Kata, Greek prefix signifying down, back, thorough; Greek, kluzo, to wash. What should we working men who write for working men do without our Latin and our Greek? Cataclysmal is the very adjective. This event which I speak of has burst upon us as a deluge, a flood; it has given us a thorough sluicing; it has been kluso, to wash (and plenty of it), and kato, down (and up), back (and front) and tree-mendiously thorough. It has been a political washout, and the ground whereon we stood is holey ground, with a vengeance. Gone is that pyramid of economic sophistry and hare-brained political quackery on which we had elevated ourselves to conspicuity; gone also that underlying working-class ignorance and hankering after the moon without which as a foundation our pyramid had never been erected at all, and we and those who gave us faith (it is quite inconceivable that any thought for themselves) stand in gullies and hollows, but with our political feet upon the firm rock of truth of the tertiary formation—as we know by its fossils.
And this event is the publication of the first number of the Anti-Socialist. An auspicious birth, fellow members of the working class, since it spells doom to the Socialist movement. Alas! shall we be able to fulfil our obligations to those who have subscribed to the end of the volume? Shall see even another issue of The Socialist Standard? If there were shareholders —but this is not the Labour Leader.
The Anti-Socialist has the blessing of the Church in the person of our brother in Christ, the Canon of Westminster. Other notable sympathisers with what the Anti-Socialist lightly refers to as the ass-pirations of labour, who recommend the new publication to working men are Sir A. Acland Hood, Lord George Hamilton, Admiral Fremantle, C. Arthur Pearson, Andrew Carnegie, and the editor of the Daily Express. This galaxy of noble and disinterested champions of labour surely have a right to be heard with respect on the matter of what is the true interest of the workers. Andrew, at all events, we know to have very decided views upon the subject, as witness a little shooting affair at Pittsburg some score or so years ago, which is still held in sacred memory.
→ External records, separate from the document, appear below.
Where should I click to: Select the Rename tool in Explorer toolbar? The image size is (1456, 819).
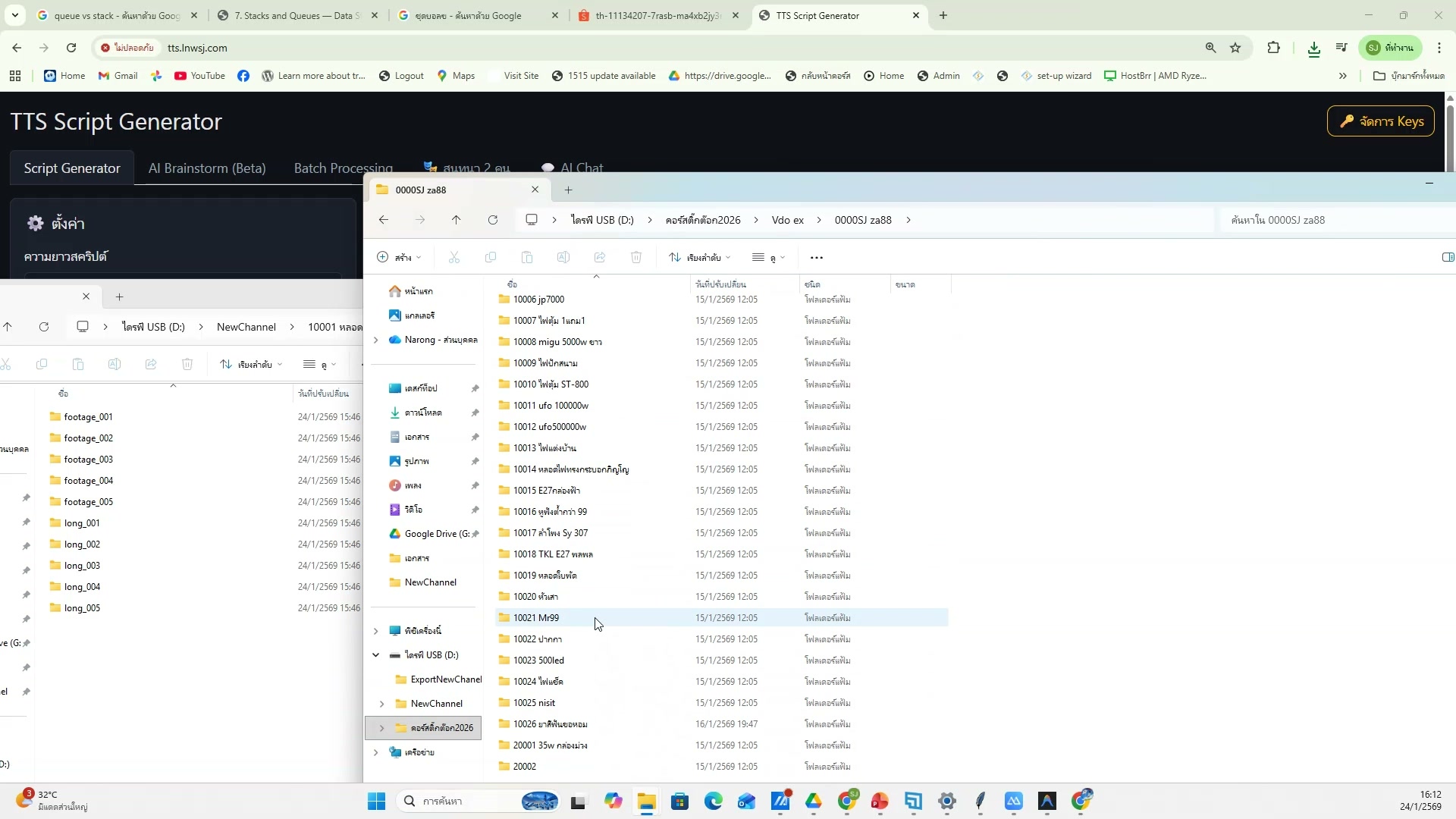[563, 257]
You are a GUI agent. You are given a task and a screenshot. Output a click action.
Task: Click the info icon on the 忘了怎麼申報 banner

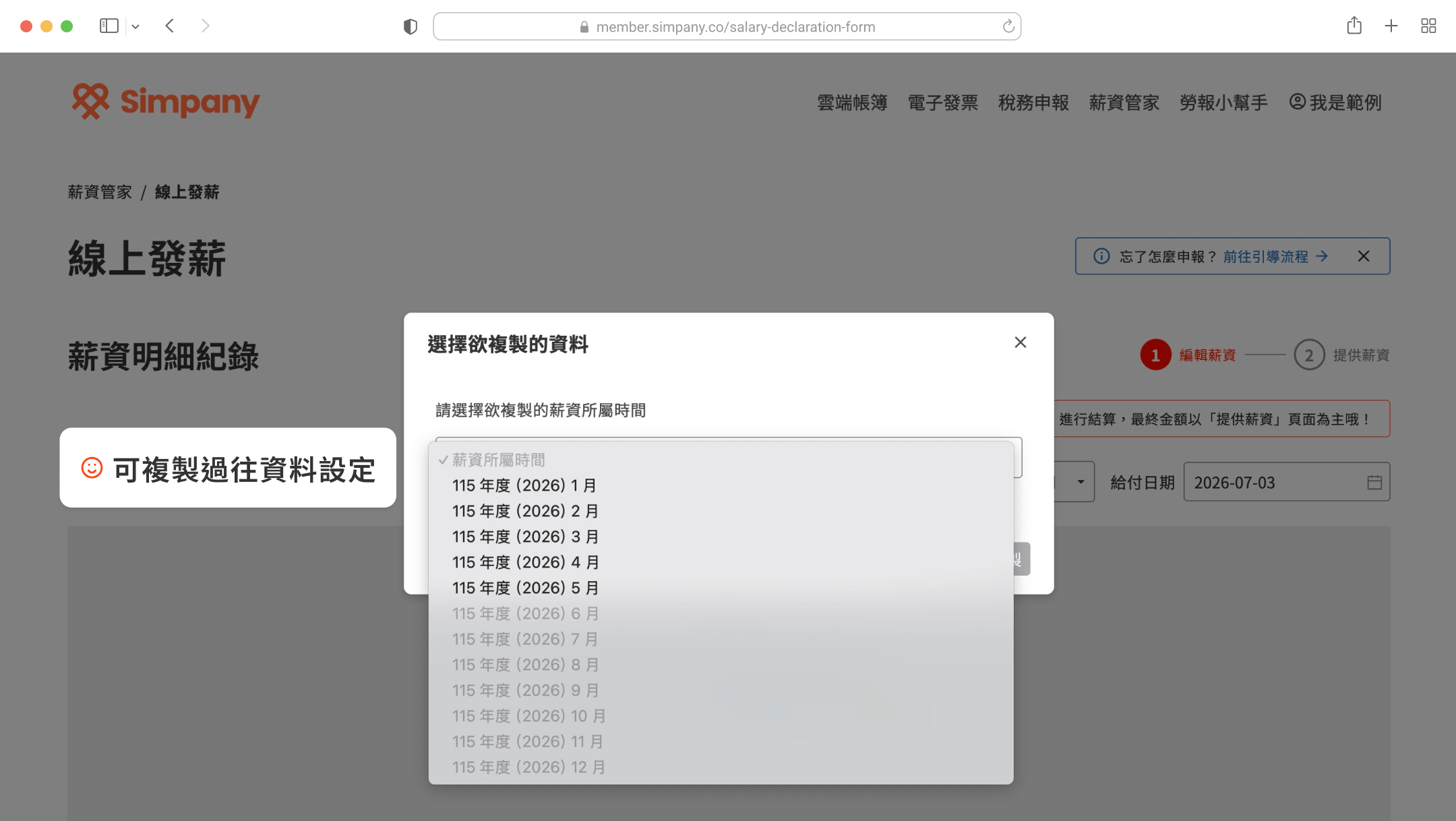coord(1100,256)
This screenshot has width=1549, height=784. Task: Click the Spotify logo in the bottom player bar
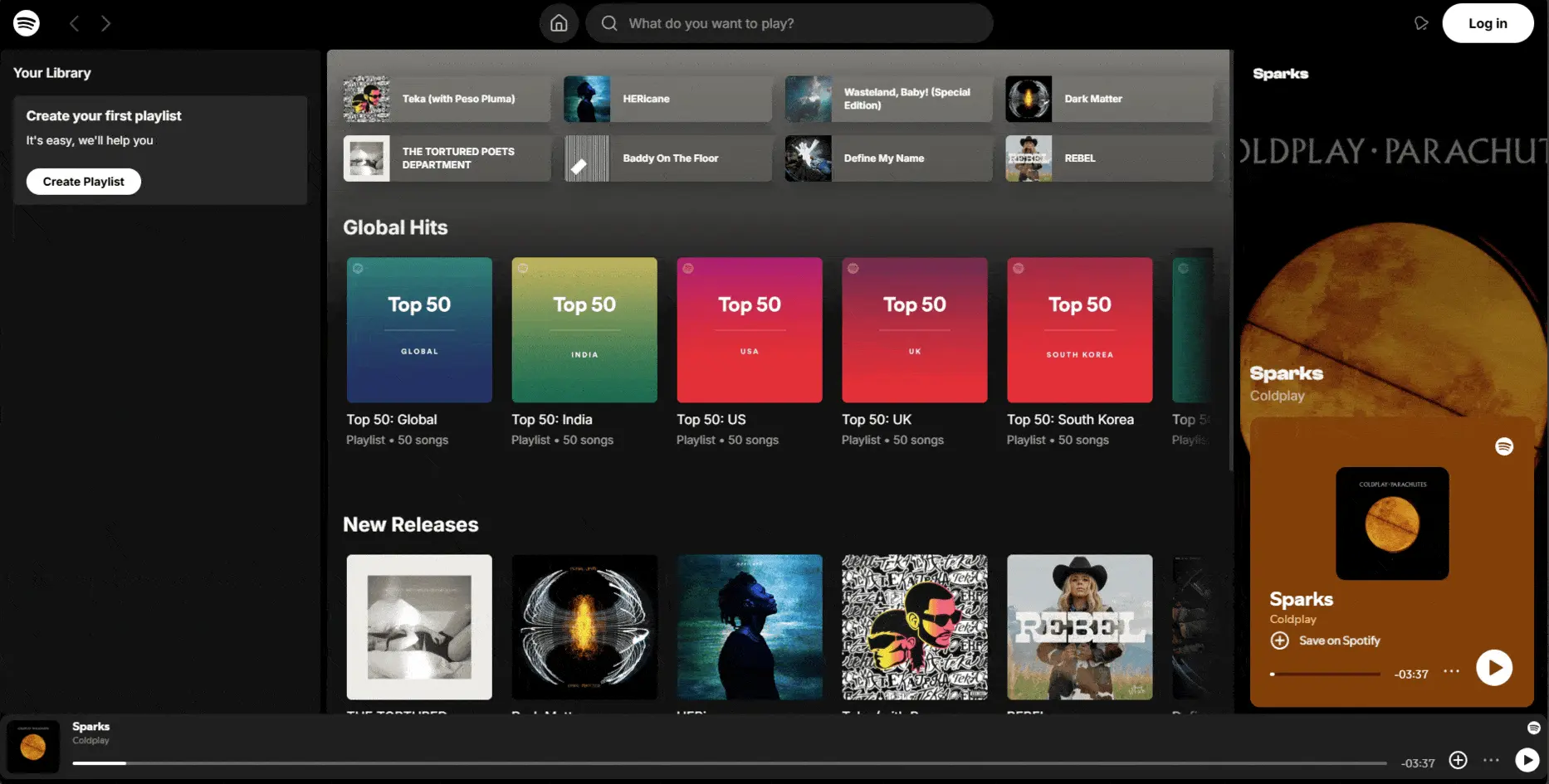pyautogui.click(x=1533, y=728)
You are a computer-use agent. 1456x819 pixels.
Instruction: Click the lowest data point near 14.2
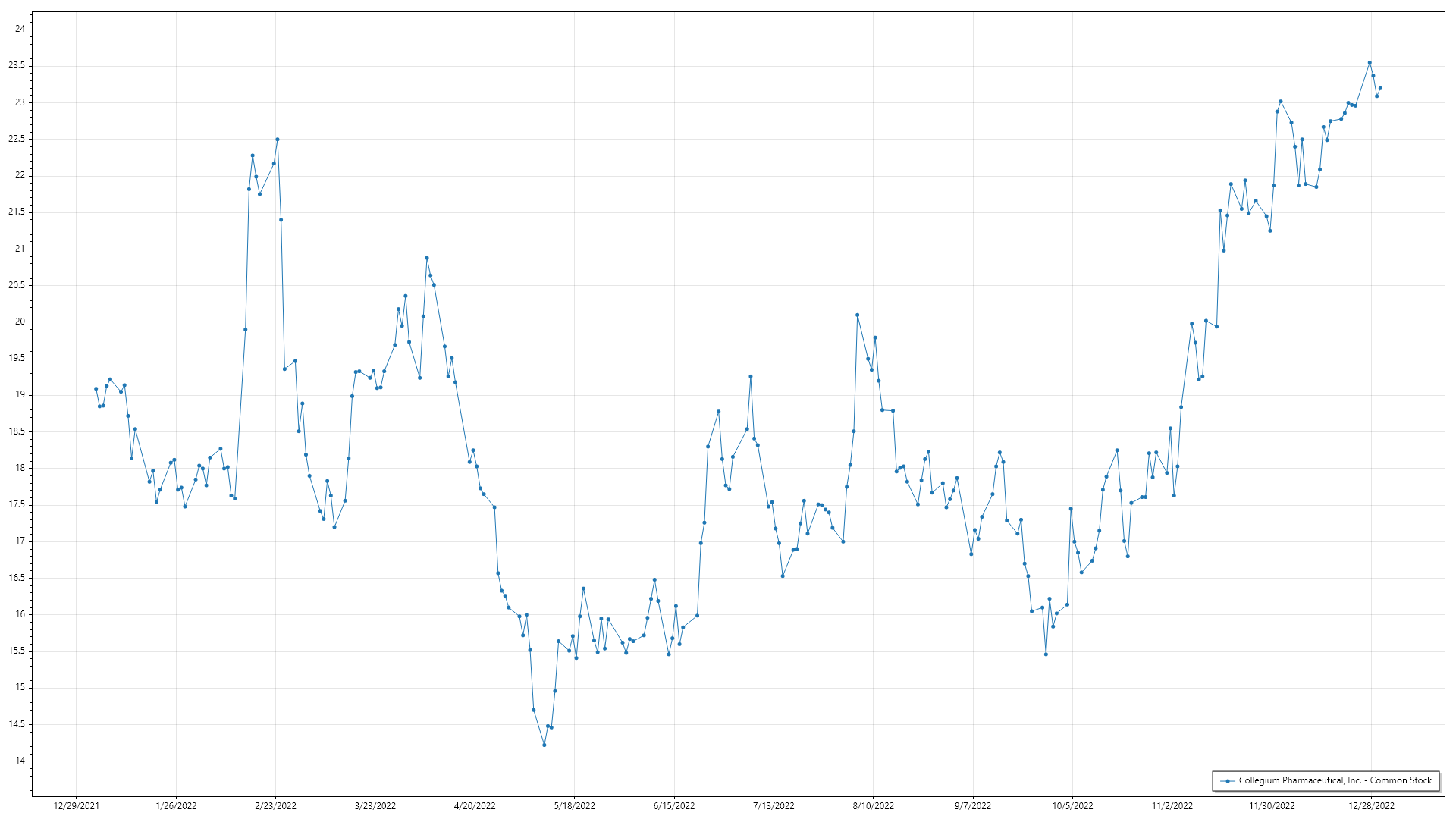click(x=544, y=745)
We are treated to a cartoon in this first number; it is entitled: The Workman's Dream. A workman is depicted, seated, and under the influence of the pantomimic gestures of an individual we are invited to imagine is a Socialist, while another individual labelled “Socialist” has extracted a resplendent watch and chain and quite a fabulous store of coin of the realm, from the subject’s pocket, while from the anticipatory smile on the face of the brigand (who, by the way, I am sure is meant for Mr. G. B. Shaw) there is plenty more to come. Inscribed thereunder we read “ The Socialists hypnotise the working man, and pick his pocket.” And what is the dream with which the Socialists have beguiled the working man while they are a doin’ of it? The artist has given it expression. The worker dreams that he has an easy chair to sit in, a fender to put his feet on, and a table —with some grub on it. That is all, if we except a gem like a decanter stopper which decorates his finger. O chimeric vision of paradise! O ironic mockery! O wickedly delusive irradiance! A divan chair, a fender, and a table with some grub on it. Well might the workman suspect the intentions of those who lure him with such impossible extravagance. I notice that the worker still wears his hob-nails and corduroys. It would fairly have given the Socialists' game away to have suggested escape from these. Born in 'em, live in 'em, marry in ’em, die in ’em.
A. E. Jacomb
1 comment:
A quick search on the internet doesn't reveal much about the magazine subjected to Jacomb's sarcasm but I'm guessing it was in some way connected to the Anti-Socialist Union. I really wish I could find that cartoon, though.